Intel Notebook Market Share Could Shrink To 80% As Apple Reportedly Planning To Cut 50% Of Orders

Usman Pirzada

DigiTimes has recently published a report which claims that Apple is planning to cut 50% of its Intel CPU orders which will result in a 10% drop in notebook x86 market share by the end of 2022. Apple currently buys around 10% of the total notebook processors Intel ships and losing these orders as the Cupertino giant moves to its in-house silicon will basically reduce Intel's current standing from 90% notebook market share to 80%. According to the report, this can even go below 80% by 2023 if Intel's plans with Alder Lake and 10nm do not work.

DigiTimes report: Intel notebook market share will fall 10% by the end of 2022

Before we go any further, here is the relevant extract from the report, which is behind a paywall but a friend was able to get for us:

However, Intel is expected to lose nearly 50% of its orders from Apple in 2021 and will eventually obtain no orders from the client. Losing Apple's 10% market share and seeing AMD staying firmly with another 10%, Intel's share in the notebook market is likely to slip below 80% in 2023, the sources noted. -DigiTimes

Based on this report, Intel will lose 5% of its notebook market share by the end of 2021 and the remaining 5% by the end of 2022. At the same time, AMD is very competitive with its product offerings so Intel would be forced to defend its remaining 80% market share by 2023.

We reached out to Intel for comment and they had the following to say:

As we shared in our Q1 earnings, PC demand remains very strong, and our notebook CPU volumes reached an all-time high in Q1 (up 54% YoY). 2021 is shaping up to be the largest total addressable PC market ever, and Intel is well positioned in the industry. Intel is the only company with the depth and breadth of software, silicon and platforms, packaging and process with at-scale manufacturing that customers can depend on for their next-generation innovations.

As we continue to drive breakthrough innovations and raise the bar on what people expect from a computing experience, we expect to keep showing Intel technology is always right for customers who want the very best experiences and most choice. This includes optimizations we are delivering with 11th Gen Core processors, the world’s best processors for thin-and-light laptops, and our Intel Evo platforms co-engineered with OEMs to deliver the best laptops for getting things done. And our next-generation PC processors, code-named “Alder Lake” and due in the second half of this year, represent a significant breakthrough in x86 architecture and Intel’s most power-scalable system-on-chip, combining high-performance cores and high-efficiency cores into a single product.

-Intel Spokesperson to Wccftech

That said, Intel is planning to roll out its bigSMALL architecture 'Alder Lake' soon which will compete directly with Apple's native silicon in terms of battery life and performance (Intel chips beat Apple's native silicon in performance but at a significant battery life cost. Shifting to a bigSMALL architecture should fix that problem). Since AMD has not announced a bigSMALL design themselves, we are fairly confident that it will be able to defend its remaining market share from AMD as big cores cannot beat a bigSMALL design in terms of power efficiency (unless there is a significant process node disparity - which is a possibility when it comes to AMD).

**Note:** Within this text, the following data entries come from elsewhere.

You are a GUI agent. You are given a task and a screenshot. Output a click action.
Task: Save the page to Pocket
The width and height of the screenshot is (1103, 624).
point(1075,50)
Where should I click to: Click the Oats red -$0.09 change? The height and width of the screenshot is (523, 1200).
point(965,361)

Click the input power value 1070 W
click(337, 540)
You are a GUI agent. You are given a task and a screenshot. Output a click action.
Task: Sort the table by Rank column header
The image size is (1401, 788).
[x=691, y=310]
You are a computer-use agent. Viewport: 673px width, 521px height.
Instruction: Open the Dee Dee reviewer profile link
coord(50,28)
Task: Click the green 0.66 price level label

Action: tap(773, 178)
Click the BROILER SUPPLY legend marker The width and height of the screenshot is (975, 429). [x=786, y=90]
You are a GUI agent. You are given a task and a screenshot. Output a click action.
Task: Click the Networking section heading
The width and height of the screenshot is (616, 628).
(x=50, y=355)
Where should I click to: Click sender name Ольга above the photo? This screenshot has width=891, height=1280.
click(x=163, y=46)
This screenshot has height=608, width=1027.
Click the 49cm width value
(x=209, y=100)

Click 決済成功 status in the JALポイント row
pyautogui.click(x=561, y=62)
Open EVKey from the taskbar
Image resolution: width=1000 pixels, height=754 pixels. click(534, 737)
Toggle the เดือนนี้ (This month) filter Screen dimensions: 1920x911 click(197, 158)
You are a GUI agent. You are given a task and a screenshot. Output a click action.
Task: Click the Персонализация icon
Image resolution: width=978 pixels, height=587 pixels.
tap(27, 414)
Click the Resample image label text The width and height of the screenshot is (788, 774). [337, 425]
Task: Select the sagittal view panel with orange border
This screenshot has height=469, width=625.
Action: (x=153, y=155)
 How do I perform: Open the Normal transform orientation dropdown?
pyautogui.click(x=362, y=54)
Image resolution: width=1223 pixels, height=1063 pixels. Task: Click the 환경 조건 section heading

Intel's Alder Lake is the first time either of the x86 giants (AMD/Intel) has turned their attention towards power efficiency and is something that is long overdue. This is one of the reasons you don't see x86 in mobiles (because it is a huge power hog) and if Intel can achieve M1-like power efficiency figures with its SMALL cores in Alder Lake while retaining the performance figures of Tiger Lake, it will have the best performing and the most power-efficient architecture around.

The one caveat with this assumption is that Apple has access to more advanced nodes than either AMD or Intel due to the unique position it occupies as TSMC's most important customer. Being a node or two ahead of Intel's 10nm SuperFin Enhanced could potentially wash away any power efficiency gains that Intel brings through its bigSMALL architecture - but all this is currently pure speculation and remains to be seen.